Cancer develops from cumulative genetic aberrations such as point mutation, translocation, and copy number amplification/deletion. On one hand, these genetic aberrations lead to the activation of oncogenes and/or inactivation of tumor suppressors that cooperate to initiate cell transformation. On the other hand, these cancer-specific aberrations can be exploited to develop strategies that kill cancer cells while sparing normal ones. Deletion of tumor suppressor genes occurs frequently during tumorigenesis. In a study analyzing copy number profiles of 3131 cancer specimens across dozens of cancer types, an average of 16% of the genome was found to be deleted in cancers, including some of the tumor suppressor-encoding regions. ² Because of the frequency of tumor suppressor loss and its critical role in tumorigenesis, a great deal of effort has been made during the past decades to try to therapeutically restore the lost function of tumor suppressors, with little clinically translatable success, unfortunately.

Reassuringly, besides restoration endeavors, tumor suppressor loss can be therapeutically exploited in other ways, such as the synthetic lethality strategies ^{3 –5} (Figure 1B) and the therapeutic vulnerabilities created by passenger deletions ^1,6,7 (Figure 1A and C). In some cases, tumor suppressor loss may render cancer cells dependent on alternative pathways/proteins for survival that might be targeted to kill cancer cells specifically, a phenomenon termed synthetic lethality, as exemplified by the response of BRCA-deficient breast cancer cells to poly(ADP-ribose) polymerase inhibitor. ^3,4 A recent study ⁵ in HER-2-positive breast cancer serves as another example, which revealed that 2 kinases called PI5P4Ka and β become essential for cell growth in the absence of functional p53. Coinhibition of these 2 kinases impaired the growth of p53-null cancer cells both in vitro and in vivo, which can be counteracted by p53 restoration. ⁵ However, tumor suppressor loss does not always create suitable synthetic lethal targets. In some other cases, neighboring genes that are codeleted with tumor suppressors, also called passenger deletion, ⁶ may render therapeutic vulnerability in cancer ^1,6,7 (Figure 1A and C). Several previous studies have reported drug sensitization induced by heterozygous gene deletion in yeast. ^8,9 Nijhawan et al ⁷ studied this concept in cancer to identify genes whose collateral deletion with tumor suppressor genes render tumor-specific vulnerabilities. Another study ⁶ showed that in 1% to 5% of glioblastoma multiforme, the 1p36 tumor suppressor locus is homozygously deleted, with the ENO1 gene often included. Homozygous deletion of ENO1 gene renders tumor cells highly reliant on the function of ENO2 gene (Figure 1C), both of which encode an enzyme essential for glycolysis. Consequently, inhibition of ENO2 specifically killed ENO1 null tumor cells. ⁶ Heterogeneous deletion of ENO1 gene can also sensitize tumor cells to ENO2 inhibition but with less extent relative to homozygous deletion.

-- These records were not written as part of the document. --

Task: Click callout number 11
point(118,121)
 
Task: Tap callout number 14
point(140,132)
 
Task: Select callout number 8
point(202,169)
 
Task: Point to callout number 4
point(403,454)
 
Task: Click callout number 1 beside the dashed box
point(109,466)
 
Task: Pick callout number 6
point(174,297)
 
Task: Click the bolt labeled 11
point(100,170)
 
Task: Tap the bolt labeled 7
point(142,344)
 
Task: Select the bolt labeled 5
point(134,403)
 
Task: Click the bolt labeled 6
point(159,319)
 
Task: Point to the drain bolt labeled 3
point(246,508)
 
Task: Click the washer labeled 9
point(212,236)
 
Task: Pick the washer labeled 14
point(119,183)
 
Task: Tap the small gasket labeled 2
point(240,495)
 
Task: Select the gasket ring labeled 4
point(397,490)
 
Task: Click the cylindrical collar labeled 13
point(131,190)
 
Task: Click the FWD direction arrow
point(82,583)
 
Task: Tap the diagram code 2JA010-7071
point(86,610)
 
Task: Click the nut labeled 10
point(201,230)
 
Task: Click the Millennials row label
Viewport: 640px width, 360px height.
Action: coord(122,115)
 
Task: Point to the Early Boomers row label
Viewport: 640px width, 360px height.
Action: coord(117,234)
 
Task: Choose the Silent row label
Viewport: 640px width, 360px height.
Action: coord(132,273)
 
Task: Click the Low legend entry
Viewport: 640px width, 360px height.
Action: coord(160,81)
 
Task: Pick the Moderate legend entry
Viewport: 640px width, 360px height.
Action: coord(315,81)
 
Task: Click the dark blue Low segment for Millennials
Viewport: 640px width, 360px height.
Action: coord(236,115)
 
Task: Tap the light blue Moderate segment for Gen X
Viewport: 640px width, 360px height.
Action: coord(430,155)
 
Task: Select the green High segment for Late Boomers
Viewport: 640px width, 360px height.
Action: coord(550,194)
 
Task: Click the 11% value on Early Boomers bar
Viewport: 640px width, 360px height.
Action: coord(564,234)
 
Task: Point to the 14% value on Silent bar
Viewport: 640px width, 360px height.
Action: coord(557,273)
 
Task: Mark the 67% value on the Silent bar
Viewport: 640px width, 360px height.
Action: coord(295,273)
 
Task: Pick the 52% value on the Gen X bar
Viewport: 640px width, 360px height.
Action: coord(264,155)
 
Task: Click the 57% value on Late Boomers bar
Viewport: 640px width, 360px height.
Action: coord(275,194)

To sum up, the study by Liu et al, along with several other recent studies, demonstrated that loss of tumor suppressor genes can create novel anticancer targets, such as therapeutic vulnerabilities created by passenger deletions. ^1,6,7 Rather than trying to restore the lost functions of tumor suppressors, these studies harnessed therapeutic targets induced by loss of tumor suppressor genes and opened a new window for oncotherapy.